## Problem statement
Where the data below contains pictures, omit them; output the rest word for word.

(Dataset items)

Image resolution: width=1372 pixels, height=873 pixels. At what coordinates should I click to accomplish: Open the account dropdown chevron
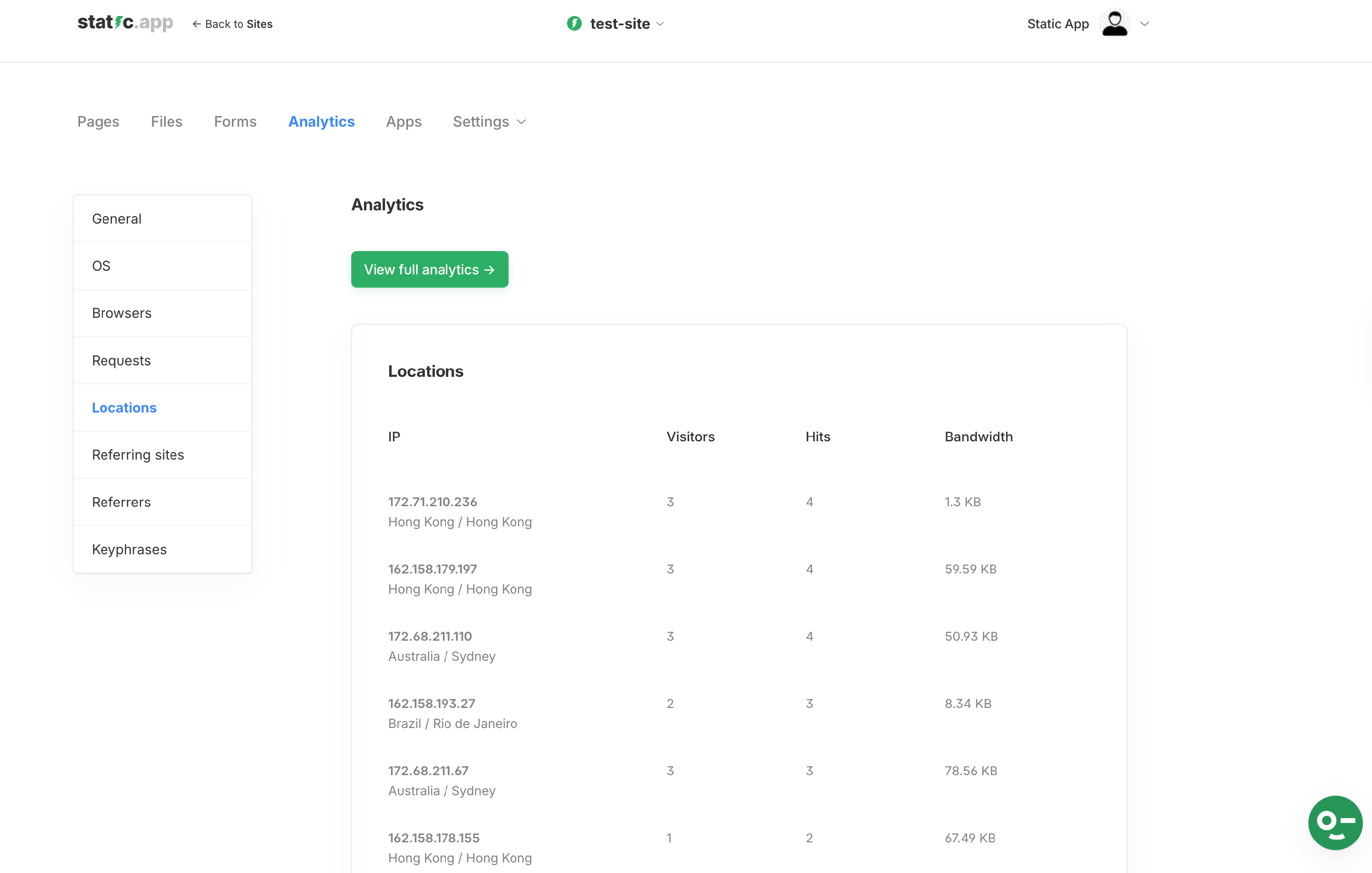coord(1144,23)
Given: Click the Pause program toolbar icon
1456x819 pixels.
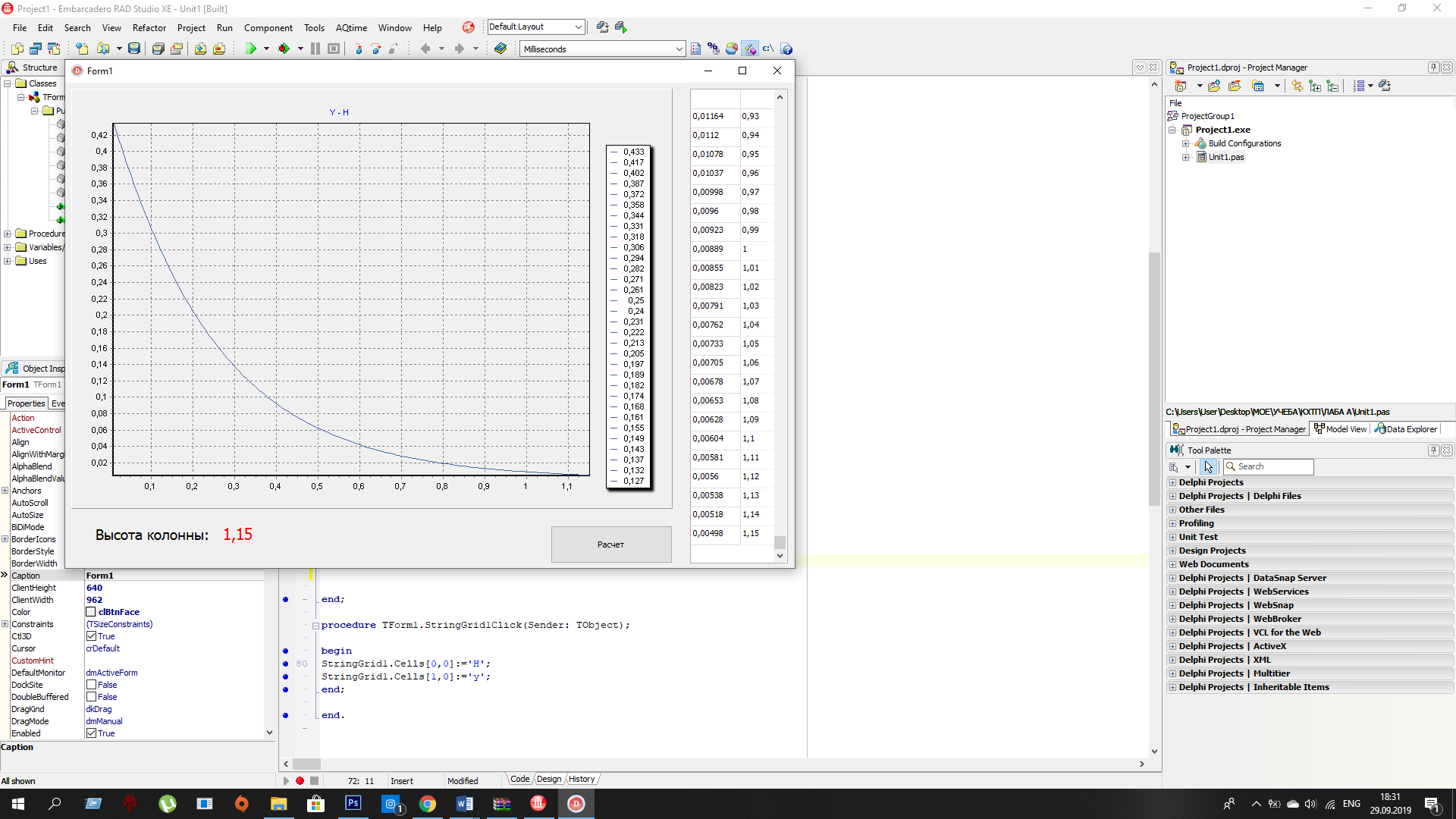Looking at the screenshot, I should point(315,49).
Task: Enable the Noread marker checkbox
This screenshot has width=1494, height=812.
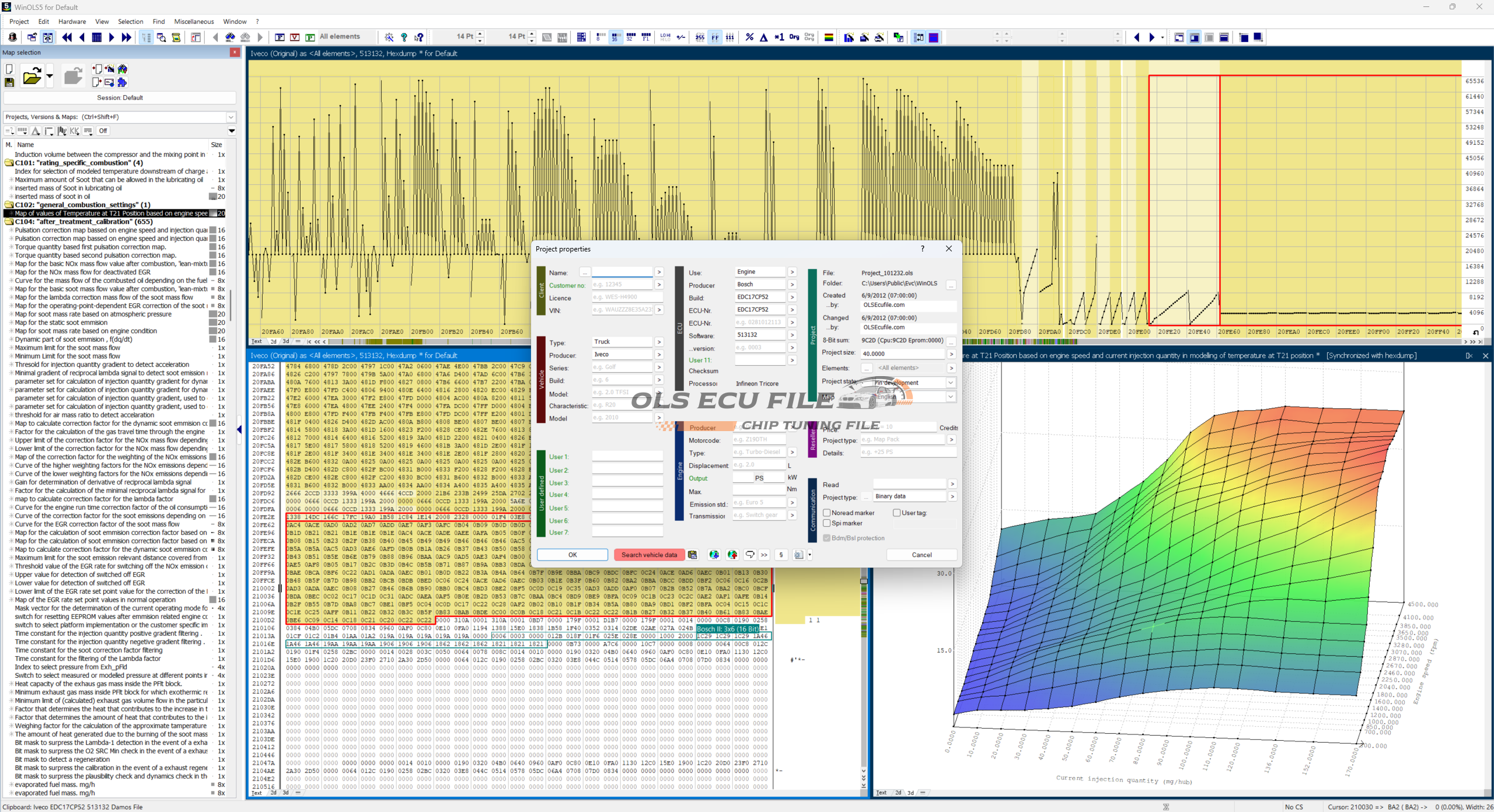Action: tap(827, 513)
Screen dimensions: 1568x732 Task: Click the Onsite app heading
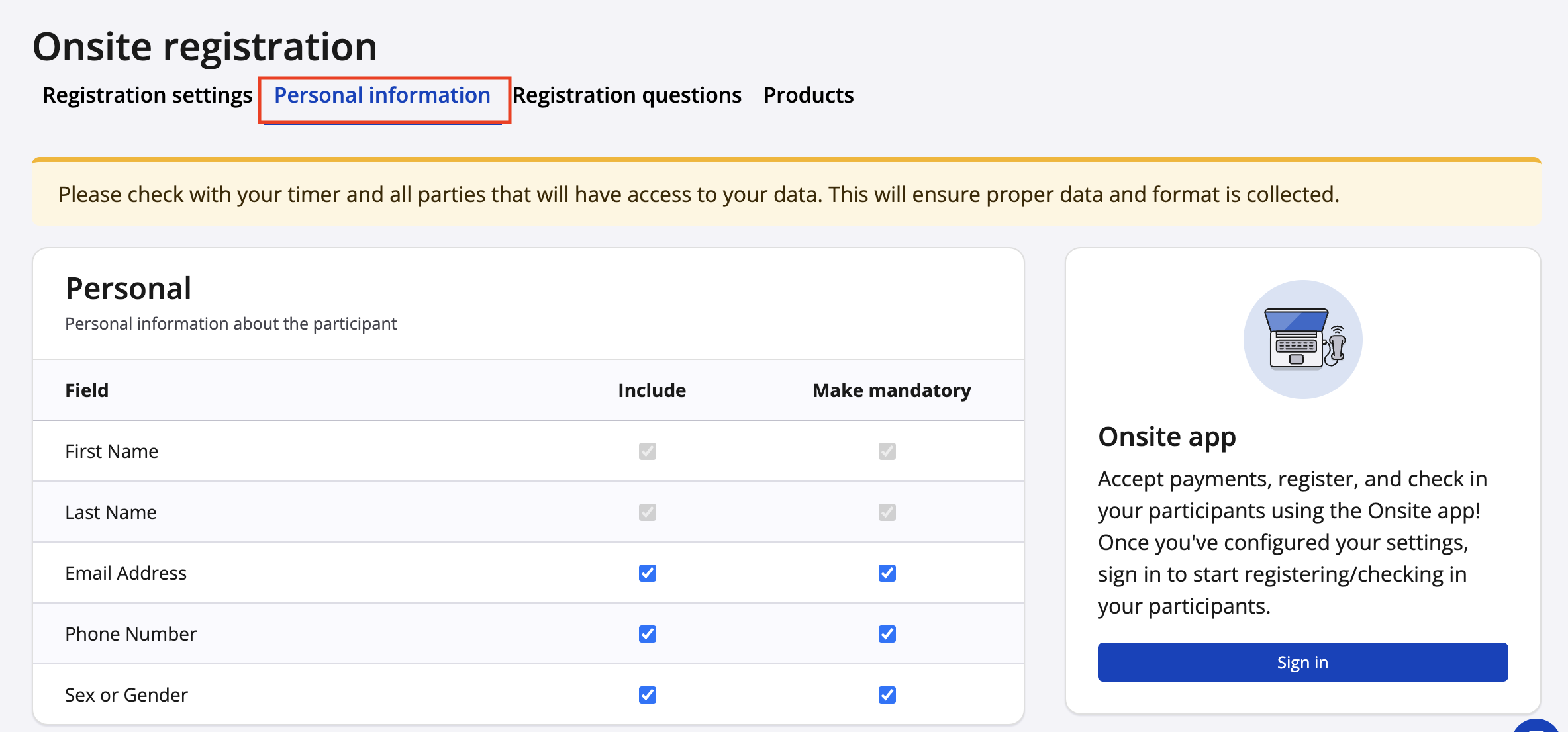(1166, 437)
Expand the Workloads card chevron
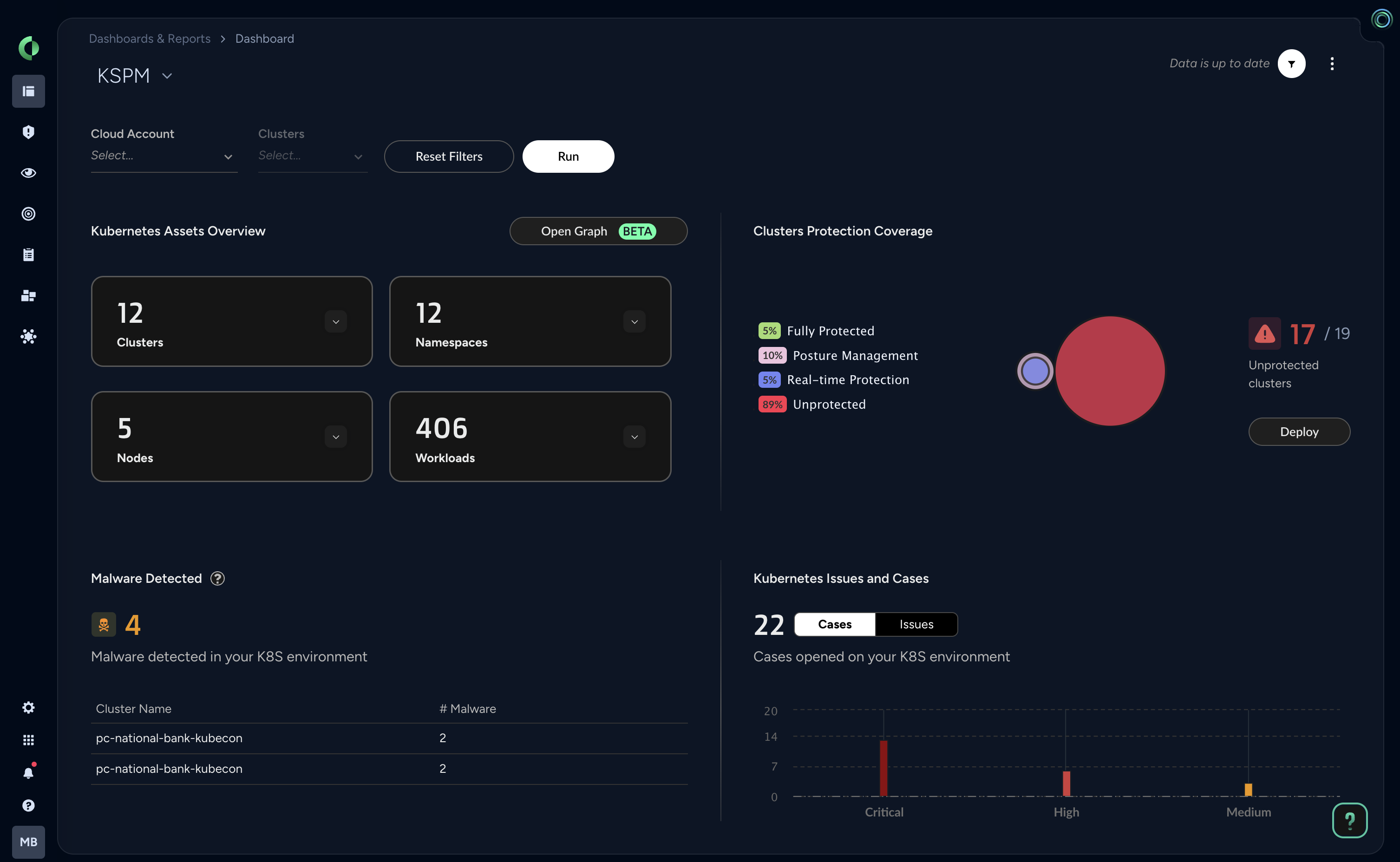 point(635,436)
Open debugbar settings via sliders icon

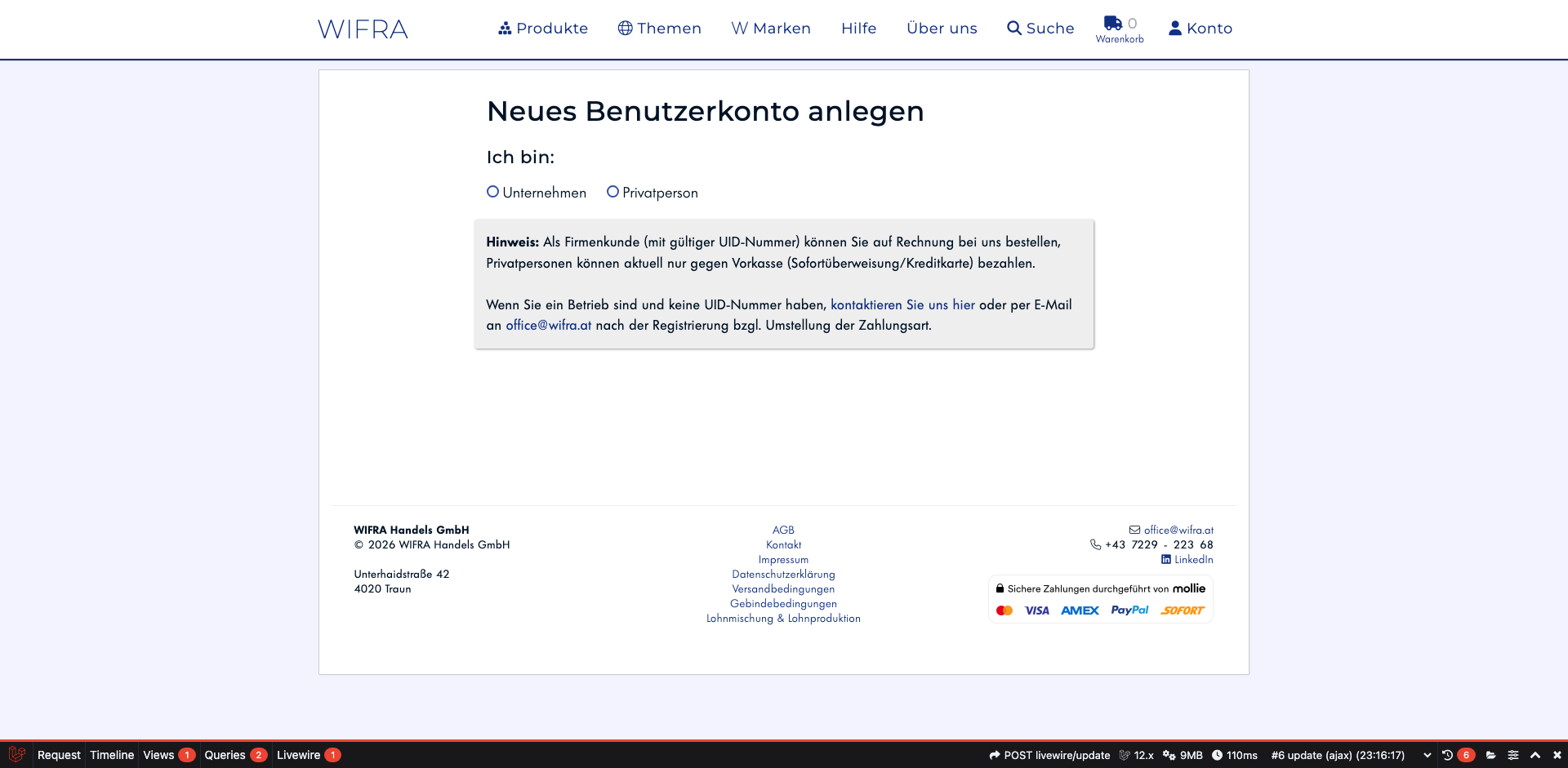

## Answer to this task
Image resolution: width=1372 pixels, height=873 pixels. At what coordinates should I click to accomplish: Open the account dropdown chevron
coord(1144,23)
Given: Click the Pause program toolbar icon
1456x819 pixels.
Looking at the screenshot, I should point(315,49).
Task: Enable the Noread marker checkbox
This screenshot has width=1494, height=812.
Action: tap(827, 513)
Screen dimensions: 1568x732 Task: Click the Onsite app heading
(1166, 437)
Expand the Workloads card chevron
 point(635,436)
Open debugbar settings via sliders icon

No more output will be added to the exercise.